Why the Thought Alone Feels Like Death
The moment you imagine telling your parent “no” or expressing anger, your nervous system screams. That’s not weakness; it’s conditioning. As a child, disapproval equaled danger—abandonment, rage, or withdrawal of love. Your survival brain wired itself to equate their comfort with your safety. So even now, the body floods with anxiety, guilt, and dread at the idea of disappointing them. You avoid because facing that discomfort feels like betraying the little kid who still believes love must be earned through self-erasure. Avoidance feels safer than risking the old wound reopening.
The Devastating Price of Never Saying No
Every time you swallow a boundary to keep someone else comfortable, you reinforce the belief that your needs don’t matter. The cost compounds quietly: chronic exhaustion, resentment that leaks into passive-aggression, relationships where you over-give and then collapse in depression when they leave. You recreate the abandonment script in every job, friendship, and romance—showing up 1000% until there’s nothing left of you. The people-pleasing addiction keeps you small, disconnected from your own voice, and trapped in a cycle of proving your worth to people who may never see it.
What Opens When You Finally Hold the Line
When you practice tolerating the discomfort of disappointing others, something profound shifts. Space opens inside. Self-hate quiets because you stop betraying yourself daily. You begin to trust your own feelings instead of outsourcing regulation to whoever’s upset. Regulation becomes internal. Choice becomes conscious. Relationships stop feeling like survival missions. You no longer need their approval to feel okay—because you’ve learned to be okay even when they’re not.
How to Begin
Start ridiculously small. Sit alone and visualize saying no to someone who’s used to walking over you. Notice exactly where the fear, shame, or tightness lives in your body. Don’t think your way out—feel it. Breathe into it. When your mind races to escape, gently return to sensation. Build tolerance the way you’d build muscle: short sessions, repeated daily. Write the unsent angry letter. Speak the boundary out loud to an empty room. Expect it to feel awful at first. There are no shortcuts. No one else can feel this for you. But every second you stay with the discomfort instead of caretaking, you’re rewriting the old survival code.
Three Important Takeaways
- Setting boundaries with parents isn’t about changing them—it’s about finally stopping the self-abandonment that keeps the childhood wound bleeding.
- The fear and guilt that flood your body when you imagine disappointing them are old survival signals, not proof you’re wrong to have needs.

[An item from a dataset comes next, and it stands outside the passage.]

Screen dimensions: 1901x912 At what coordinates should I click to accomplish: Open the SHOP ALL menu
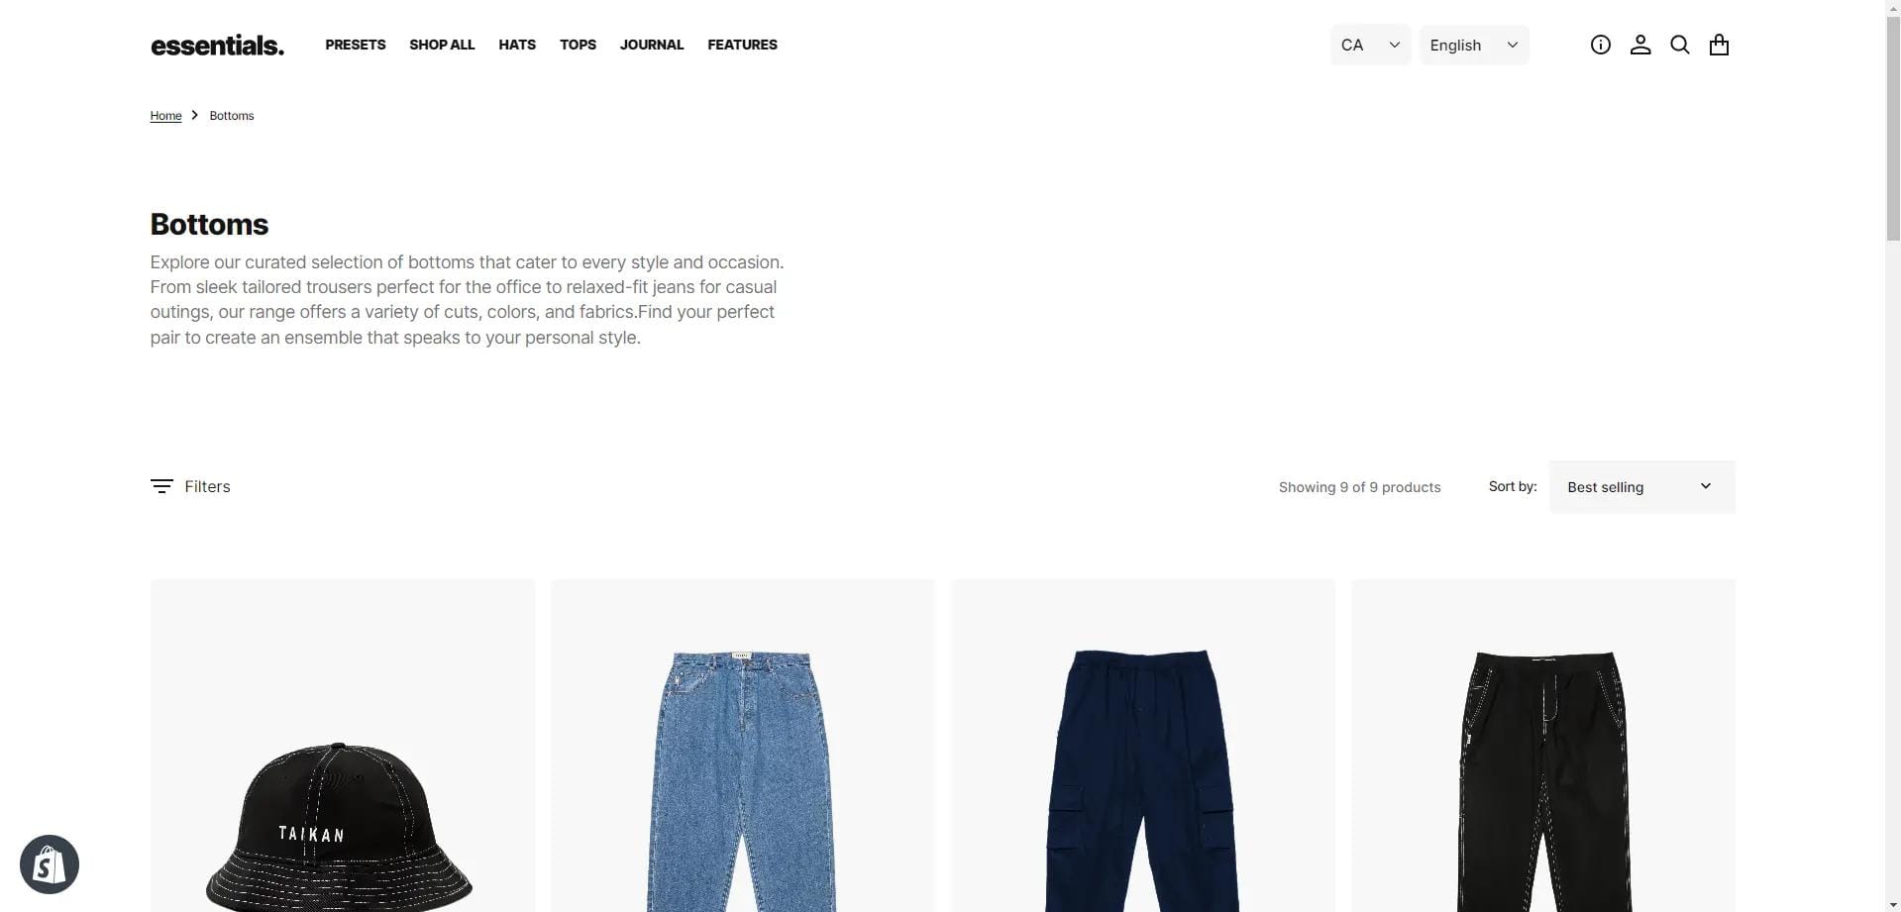point(442,45)
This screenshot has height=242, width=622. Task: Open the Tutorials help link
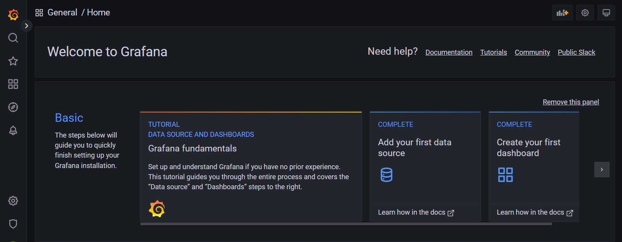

- True healing only happens when you stop intellectualizing and start feeling the pain you’ve spent a lifetime avoiding—no external fix will ever substitute for that.
Conclusion
Stop waiting for permission, for the perfect words, or for them to finally get it. The life you want is on the other side of the discomfort you’ve been running from. You already know how to survive pain—you did it as a child. Now use that same courage to feel it, name it, and let it move through you. No one is coming to save the little kid inside. That job belongs to you now. Start today. One breath. One boundary. One honest no. The freedom on the other side is worth every second of the hell it takes to get there.